Work task
In your answer, every line of the records should be written out exactly.
Data records START
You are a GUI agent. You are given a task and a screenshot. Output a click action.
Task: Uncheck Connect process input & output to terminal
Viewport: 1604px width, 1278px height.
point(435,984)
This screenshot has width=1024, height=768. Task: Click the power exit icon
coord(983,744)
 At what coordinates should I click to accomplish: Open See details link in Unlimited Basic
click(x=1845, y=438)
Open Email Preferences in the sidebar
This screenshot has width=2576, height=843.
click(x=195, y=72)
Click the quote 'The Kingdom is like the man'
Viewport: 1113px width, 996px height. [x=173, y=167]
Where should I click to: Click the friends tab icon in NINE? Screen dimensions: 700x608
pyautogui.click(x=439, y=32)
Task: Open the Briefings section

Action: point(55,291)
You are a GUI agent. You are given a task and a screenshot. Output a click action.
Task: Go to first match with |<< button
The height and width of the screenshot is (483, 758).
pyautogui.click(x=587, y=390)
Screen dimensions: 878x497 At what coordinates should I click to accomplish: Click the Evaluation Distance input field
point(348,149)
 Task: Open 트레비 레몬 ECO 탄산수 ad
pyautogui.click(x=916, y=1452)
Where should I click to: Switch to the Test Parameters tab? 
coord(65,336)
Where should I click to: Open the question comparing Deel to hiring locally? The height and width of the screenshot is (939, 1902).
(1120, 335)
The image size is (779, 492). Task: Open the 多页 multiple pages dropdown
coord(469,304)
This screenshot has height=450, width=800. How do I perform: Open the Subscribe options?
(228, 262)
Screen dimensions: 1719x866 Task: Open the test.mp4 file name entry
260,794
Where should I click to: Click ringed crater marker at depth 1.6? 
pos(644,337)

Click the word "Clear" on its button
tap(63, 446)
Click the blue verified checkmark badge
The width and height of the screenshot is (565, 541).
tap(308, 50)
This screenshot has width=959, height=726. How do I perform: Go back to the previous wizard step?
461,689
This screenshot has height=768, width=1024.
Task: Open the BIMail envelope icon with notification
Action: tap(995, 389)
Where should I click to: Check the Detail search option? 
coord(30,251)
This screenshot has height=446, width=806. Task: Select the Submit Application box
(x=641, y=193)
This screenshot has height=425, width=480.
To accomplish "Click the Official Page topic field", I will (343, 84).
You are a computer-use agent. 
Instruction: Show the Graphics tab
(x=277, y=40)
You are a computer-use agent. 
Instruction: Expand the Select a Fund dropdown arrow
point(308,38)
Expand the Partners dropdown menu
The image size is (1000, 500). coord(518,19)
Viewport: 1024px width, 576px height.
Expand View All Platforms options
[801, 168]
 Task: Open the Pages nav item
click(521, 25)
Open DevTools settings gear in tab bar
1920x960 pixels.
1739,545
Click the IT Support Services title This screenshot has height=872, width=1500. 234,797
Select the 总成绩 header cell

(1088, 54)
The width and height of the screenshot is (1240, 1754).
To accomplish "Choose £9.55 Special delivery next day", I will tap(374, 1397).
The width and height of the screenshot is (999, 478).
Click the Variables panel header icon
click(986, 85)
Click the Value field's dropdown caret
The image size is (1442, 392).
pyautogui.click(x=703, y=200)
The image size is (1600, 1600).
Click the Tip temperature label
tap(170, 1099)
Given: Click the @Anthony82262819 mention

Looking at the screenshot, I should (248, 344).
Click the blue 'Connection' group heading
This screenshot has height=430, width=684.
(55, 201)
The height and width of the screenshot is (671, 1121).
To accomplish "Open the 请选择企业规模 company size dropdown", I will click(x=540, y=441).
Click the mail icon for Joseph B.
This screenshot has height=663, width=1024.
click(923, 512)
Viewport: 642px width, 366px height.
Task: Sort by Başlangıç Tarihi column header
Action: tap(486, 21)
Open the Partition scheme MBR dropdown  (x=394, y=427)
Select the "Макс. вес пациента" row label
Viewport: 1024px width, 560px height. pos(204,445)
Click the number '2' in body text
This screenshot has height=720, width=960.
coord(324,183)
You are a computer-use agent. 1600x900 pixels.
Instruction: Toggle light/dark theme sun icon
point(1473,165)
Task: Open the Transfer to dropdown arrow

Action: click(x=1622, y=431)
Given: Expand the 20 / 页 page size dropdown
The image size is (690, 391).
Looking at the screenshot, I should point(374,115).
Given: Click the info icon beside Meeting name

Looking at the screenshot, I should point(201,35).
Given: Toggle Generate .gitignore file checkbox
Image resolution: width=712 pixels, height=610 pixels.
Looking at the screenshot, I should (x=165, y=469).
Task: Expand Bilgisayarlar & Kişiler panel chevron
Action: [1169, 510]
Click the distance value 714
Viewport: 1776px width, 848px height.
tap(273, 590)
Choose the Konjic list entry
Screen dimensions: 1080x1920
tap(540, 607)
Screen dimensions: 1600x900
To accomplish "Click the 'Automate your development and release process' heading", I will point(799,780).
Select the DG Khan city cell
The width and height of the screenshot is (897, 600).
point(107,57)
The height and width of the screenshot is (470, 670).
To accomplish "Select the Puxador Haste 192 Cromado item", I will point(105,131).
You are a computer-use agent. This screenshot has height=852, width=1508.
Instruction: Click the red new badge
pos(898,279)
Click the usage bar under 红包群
Data records END
Completed exercise
You are a GUI agent. You are given a task and a screenshot. Output a click action.
Task: Uncheck Connect process input & output to terminal
Viewport: 1604px width, 1278px height.
point(435,984)
This screenshot has width=1024, height=768. Task: Click the power exit icon
coord(983,744)
 At what coordinates should I click to accomplish: Open See details link in Unlimited Basic
click(x=1845, y=438)
Open Email Preferences in the sidebar
This screenshot has width=2576, height=843.
click(x=195, y=72)
Click the quote 'The Kingdom is like the man'
Viewport: 1113px width, 996px height. [x=173, y=167]
Where should I click to: Click the friends tab icon in NINE? Screen dimensions: 700x608
pyautogui.click(x=439, y=32)
Task: Open the Briefings section

Action: point(55,291)
You are a GUI agent. You are given a task and a screenshot. Output a click action.
Task: Go to first match with |<< button
The height and width of the screenshot is (483, 758).
pyautogui.click(x=587, y=390)
Screen dimensions: 878x497 At what coordinates should I click to accomplish: Click the Evaluation Distance input field
point(348,149)
 Task: Open 트레비 레몬 ECO 탄산수 ad
pyautogui.click(x=916, y=1452)
Where should I click to: Switch to the Test Parameters tab? 
coord(65,336)
Where should I click to: Open the question comparing Deel to hiring locally? The height and width of the screenshot is (939, 1902).
(1120, 335)
The image size is (779, 492). Task: Open the 多页 multiple pages dropdown
coord(469,304)
This screenshot has height=450, width=800. How do I perform: Open the Subscribe options?
(228, 262)
Screen dimensions: 1719x866 Task: Open the test.mp4 file name entry
260,794
Where should I click to: Click ringed crater marker at depth 1.6? 
pos(644,337)

Click the word "Clear" on its button
tap(63, 446)
Click the blue verified checkmark badge
The width and height of the screenshot is (565, 541).
tap(308, 50)
This screenshot has width=959, height=726. How do I perform: Go back to the previous wizard step?
461,689
This screenshot has height=768, width=1024.
Task: Open the BIMail envelope icon with notification
Action: tap(995, 389)
Where should I click to: Check the Detail search option? 
coord(30,251)
This screenshot has height=446, width=806. Task: Select the Submit Application box
(x=641, y=193)
This screenshot has height=425, width=480.
To accomplish "Click the Official Page topic field", I will (343, 84).
You are a computer-use agent. 
Instruction: Show the Graphics tab
(x=277, y=40)
You are a computer-use agent. 
Instruction: Expand the Select a Fund dropdown arrow
point(308,38)
Expand the Partners dropdown menu
The image size is (1000, 500). coord(518,19)
Viewport: 1024px width, 576px height.
Expand View All Platforms options
[801, 168]
 Task: Open the Pages nav item
click(521, 25)
Open DevTools settings gear in tab bar
1920x960 pixels.
1739,545
Click the IT Support Services title This screenshot has height=872, width=1500. 234,797
Select the 总成绩 header cell

(1088, 54)
The width and height of the screenshot is (1240, 1754).
To accomplish "Choose £9.55 Special delivery next day", I will tap(374, 1397).
The width and height of the screenshot is (999, 478).
Click the Variables panel header icon
click(986, 85)
Click the Value field's dropdown caret
The image size is (1442, 392).
pyautogui.click(x=703, y=200)
The image size is (1600, 1600).
Click the Tip temperature label
tap(170, 1099)
Given: Click the @Anthony82262819 mention

Looking at the screenshot, I should (248, 344).
Click the blue 'Connection' group heading
This screenshot has height=430, width=684.
(55, 201)
The height and width of the screenshot is (671, 1121).
To accomplish "Open the 请选择企业规模 company size dropdown", I will click(x=540, y=441).
Click the mail icon for Joseph B.
This screenshot has height=663, width=1024.
click(923, 512)
Viewport: 642px width, 366px height.
Task: Sort by Başlangıç Tarihi column header
Action: tap(486, 21)
Open the Partition scheme MBR dropdown  (x=394, y=427)
Select the "Макс. вес пациента" row label
Viewport: 1024px width, 560px height. pos(204,445)
Click the number '2' in body text
This screenshot has height=720, width=960.
coord(324,183)
You are a computer-use agent. 1600x900 pixels.
Instruction: Toggle light/dark theme sun icon
point(1473,165)
Task: Open the Transfer to dropdown arrow

Action: click(x=1622, y=431)
Given: Expand the 20 / 页 page size dropdown
The image size is (690, 391).
Looking at the screenshot, I should point(374,115).
Given: Click the info icon beside Meeting name

Looking at the screenshot, I should point(201,35).
Given: Toggle Generate .gitignore file checkbox
Image resolution: width=712 pixels, height=610 pixels.
Looking at the screenshot, I should (x=165, y=469).
Task: Expand Bilgisayarlar & Kişiler panel chevron
Action: [1169, 510]
Click the distance value 714
Viewport: 1776px width, 848px height.
tap(273, 590)
Choose the Konjic list entry
Screen dimensions: 1080x1920
tap(540, 607)
Screen dimensions: 1600x900
To accomplish "Click the 'Automate your development and release process' heading", I will point(799,780).
Select the DG Khan city cell
The width and height of the screenshot is (897, 600).
point(107,57)
The height and width of the screenshot is (470, 670).
To accomplish "Select the Puxador Haste 192 Cromado item", I will point(105,131).
You are a computer-use agent. This screenshot has height=852, width=1508.
Instruction: Click the red new badge
pos(898,279)
Click the usage bar under 红包群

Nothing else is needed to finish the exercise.